Honey Banana Parfait

by brookefiore

Sometimes I have a really difficult time naming the things I create in the kitchen. I often have to resist the urge to name every single ingredient in the dish out of fear that I may sound like I’m reciting my grocery list. But then I ponder which ingredients are the most important and which can be left out of the title.


Who am I kidding though, they’re all important or else they wouldn’t have made it into the recipe. No but really, this causes some minor anxiety in my life. For this breakfast parfait I’ve stuck with honey and banana because those were the two ingredients I woke up thinking about. The rest just kind of fell into place. And yes, that’s correct, I wake up thinking about things like bananas and honey.

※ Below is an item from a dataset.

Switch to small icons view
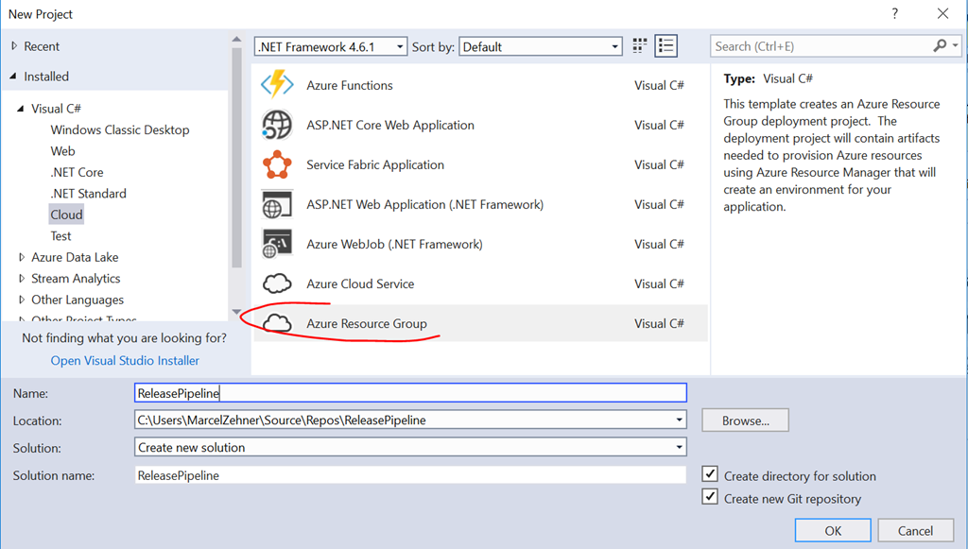click(x=640, y=46)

I happen to be a big believer in the fact that quinoa is one of those foods that you should always make more than you need. Also, I have yet to truly determine what 1 cup dry quinoa equates to once cooked. Sure, I could take the time to measure it out but I usually just take what I need and then stow the rest in a tupperware. As I said in  a post not so long ago, quinoa can be incorporated or substituted in a variety of dishes and it’s a fantastic source of plant based protein. More recently it has found its way on to my breakfast plate, and really, I never saw that day coming.

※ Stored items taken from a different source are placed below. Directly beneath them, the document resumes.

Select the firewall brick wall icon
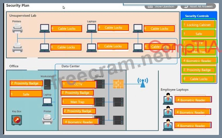The height and width of the screenshot is (138, 222). (118, 84)
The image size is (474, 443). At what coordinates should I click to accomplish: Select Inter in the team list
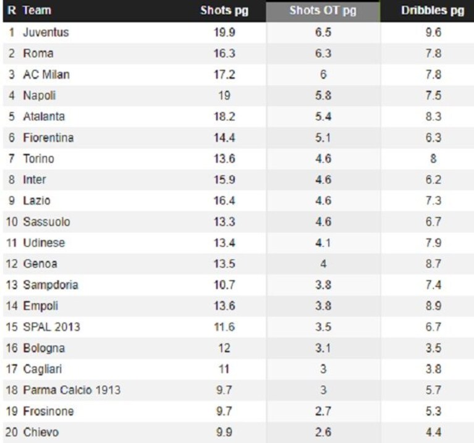(35, 180)
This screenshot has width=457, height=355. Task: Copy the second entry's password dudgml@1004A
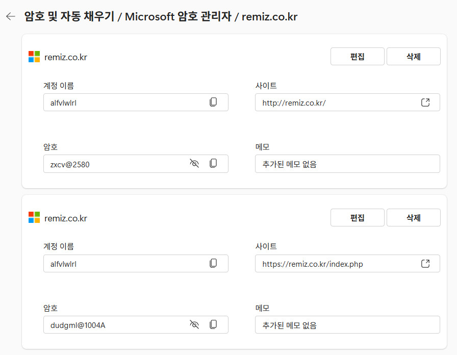[213, 325]
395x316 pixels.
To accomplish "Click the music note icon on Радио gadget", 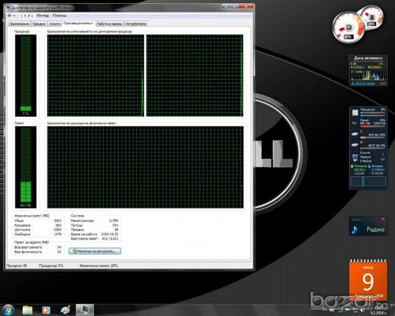I will tap(356, 229).
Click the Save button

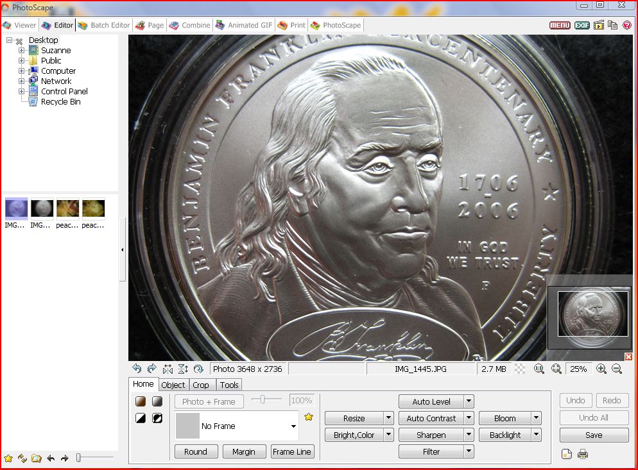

In this in between phase of (fairly) warm days and chilly nights I wake up indecisive as to whether I want something warm like stick-to-your-ribs oatmeal or something cool like a refreshing bowl of yogurt, fruit and nuts or a simple bowl of cereal. This parfait seems to be a nice mix of both temperatures.

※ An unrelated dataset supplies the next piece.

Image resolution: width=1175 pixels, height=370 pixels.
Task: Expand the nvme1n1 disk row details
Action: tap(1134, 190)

Banana Honey (Quinoa, Peanut Butter, Greek Yogurt) Parfait

Serves 1

Inspired by Edible Perspective Blog


1/4 cup plain, nonfat Greek yogurt mixed with 1/4 tsp pure vanilla extra and 1/4 tsp ground cinnamon.

1/2-3/4 cup cooked quinoa (warm – I microwaved mine for about 45 seconds)

1 medium sized banana, sliced thinly

1 TBSP peanut butter, melted

1 tsp honey

Start by layering greek yogurt, banana slices then quinoa in a glass. Repeat layering technique, making sure to end with quinoa on top. Save a few banana slices for the top or garnish, then drizzle melted peanut butter and honey over the quinoa. Dig in!

Optional variation: include some raw or toasted walnuts or almonds.